100%子会社等 : 株式会社を前提にすると、資本金の額が5億円以上の法人による完全支配関係がある普通法人を指す。完全支配関係とは、一の者が、法人の発行済株式等の全部を直接または間接に保有する関係または一の者との間に当事者間の完全支配の関係がある法人相互の関係を指す。100パーセント子法人は当然のこと、例えば親会社が50パーセントしか持っていなくても残りを別の100%子会社を通じて支配していれば完全支配関係があることになる。
外形標準課税は法人税法ではなく地方税法上の制度であり、上記で説明した法人税法のように「法人税法上の資本金が1億円以下であっても資本金5億円以上の会社の100%子会社等であれば中小企業のメリットを受けられない」という制限は設けられていない。すなわち、純粋に資本金が1億円以下か・1億円を超えるかが、課税・非課税の境界線となる。
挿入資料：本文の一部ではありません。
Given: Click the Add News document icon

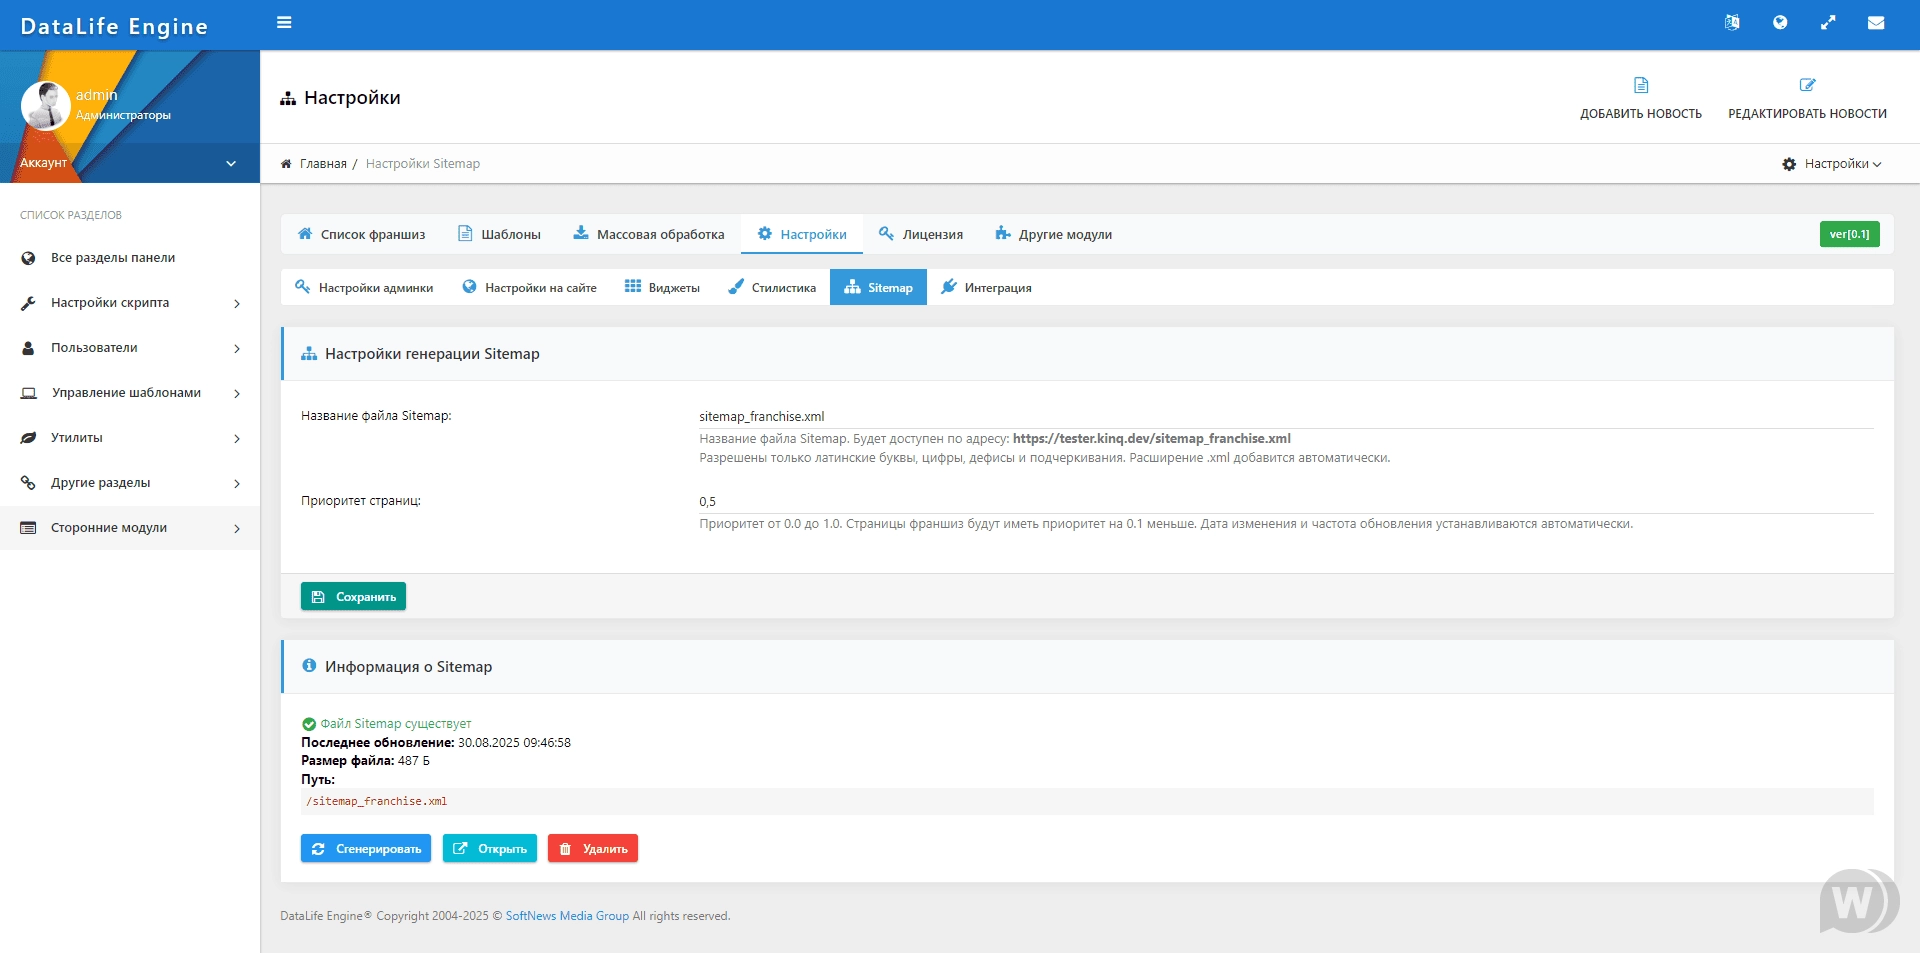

外形標準課税が適用されない企業にも法人事業税は適用されるが、法人事業税は通常「所得」のみをベースに計算される(これを「所得割」という)ため、赤字で法人税が課税されない企業であれば事業税も課税されない。これに対し外形標準課税は、社員への給与や事務所の家賃などの「付加価値」や「資本金等」も課税ベースに含まれるため(前者を「付加価値割」、後者を「資本割」という)、赤字企業にも容赦なく課税される。典型的には資本金・社員数が多く、事業所面積が広い赤字企業にとって、外形標準課税は重い負担となる。
こうした中、近年、減資により資本金を1億円以下にして外形標準課税の適用を逃れる企業が相次いでいる。シャープは1,218億円あった資本金を1億円にしようとして社会的批判を浴び、方針を撤回したが、コロナ禍による旅行需要の低迷に苦しんだJTBは2021年に23億円あった資本金を1億円に減らし、また、同業界のHISも2022年に247億円あった資本金を1億円に減らしている。HISのリリースを見ると、減資の目的の一つに「税負担の軽減を図ること」が堂々と掲げられているのが目を引く。また、持株会社化や分社化の際に、中小企業としての税制上の恩恵を受けるため資本金を1億円以下に設定する事例も多い。「付加価値割」と「資本割」に基づく外形標準課税によって計算された法人事業税は、損益計算書の「販売費及び一般管理費」に計上されるが、減資により外形標準課税が不適用になれば法人事業税(所得割)は損益計算書の「税引前当期純利益」の下の「法人税、住民税及び事業税」に計上されることから、外形標準課税の対象会社でなくなれば営業利益が改善する効果も期待できる。
減資 : 資本金を減らして資本剰余金を増やすこと。単なる係数上の振替に過ぎないが、会社法上は株主総会の特別決議や債権者保護手続きなどを経る必要がある。